AI and the existential test for India’s IT model
For India’s software services industry, 2026 could be a watershed. AI can now perform in minutes tasks that once required large teams working for weeks. This is forcing a rethink not just of delivery models, but of the entire business logic of outsourcing.
TCS has already announced layoffs of around 12,000 employees and is attempting a strategic pivot, including plans for a massive data centre in Visakhapatnam. Consultant “Pareekh Jain” describes the situation as a “double shock”: rapid technological disruption combined with the need to reinvent business models from scratch.
Others are responding in different ways. “Accenture” has committed $1 billion to retraining its workforce, while making it clear that employees who cannot adapt will be left behind.
The jobs question and a generational crossroads
The implications for employment are profound.
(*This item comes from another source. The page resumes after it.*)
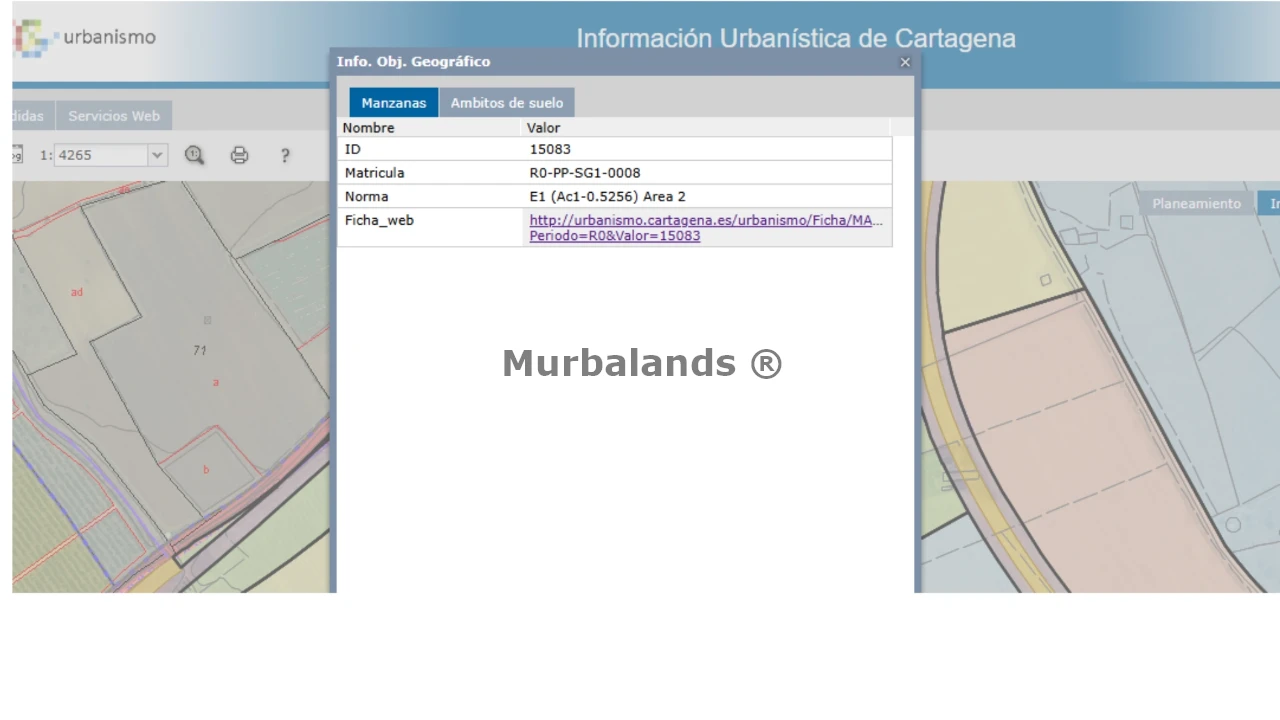
Task: Switch to the Manzanas tab
Action: pos(393,103)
The IT services sector has been India’s single largest absorber of graduate talent. In 2022–23 alone, “Infosys” hired 50,000 recruits; across the industry, hiring touched nearly 290,000, with total employment at 5.4 million.
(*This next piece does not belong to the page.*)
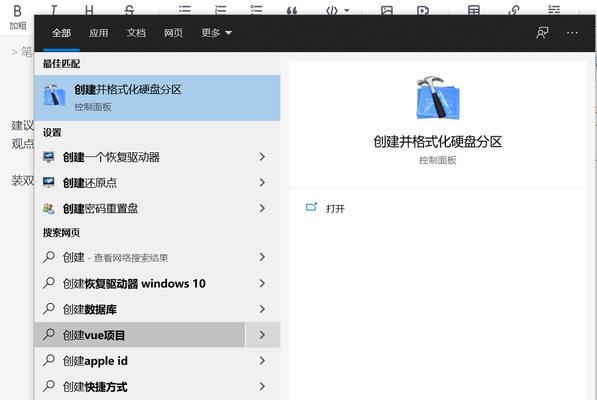
Task: Click the italic formatting icon
Action: [x=54, y=10]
That era may be ending. As Jain warns, bulk hiring of fresh graduates is likely to shrink sharply. While global capability centres may continue to hire selectively, traditional IT services will not. Graduates may increasingly be forced to look toward manufacturing, construction, government jobs, start-ups or entrepreneurship.
Glimmers of resilience amid uncertainty
There are, however, signs of resilience. India’s start-up ecosystem continues to scale. In 2025, 18 Indian start-ups went public, and the sector raised around $11 billion in funding. These ventures may not yet match IT services in employment generation, but they offer alternative pathways for a younger, more entrepreneurial workforce.
A moment that could define a generation
As India heads into 2026, it finds itself suspended between extraordinary technological promise and acute geopolitical and economic stress. Visionaries like Baiju Bhatt embody the former — a belief that bold innovation can redefine energy, productivity and growth. But the latter — protectionism, automation-driven job losses, and geopolitical churn — will determine how widely those gains are shared.
Whether this moment becomes a springboard into a new future or a reckoning that reshapes a generation’s aspirations will depend not just on technology, but on the policy choices and adaptations India makes in the years immediately ahead.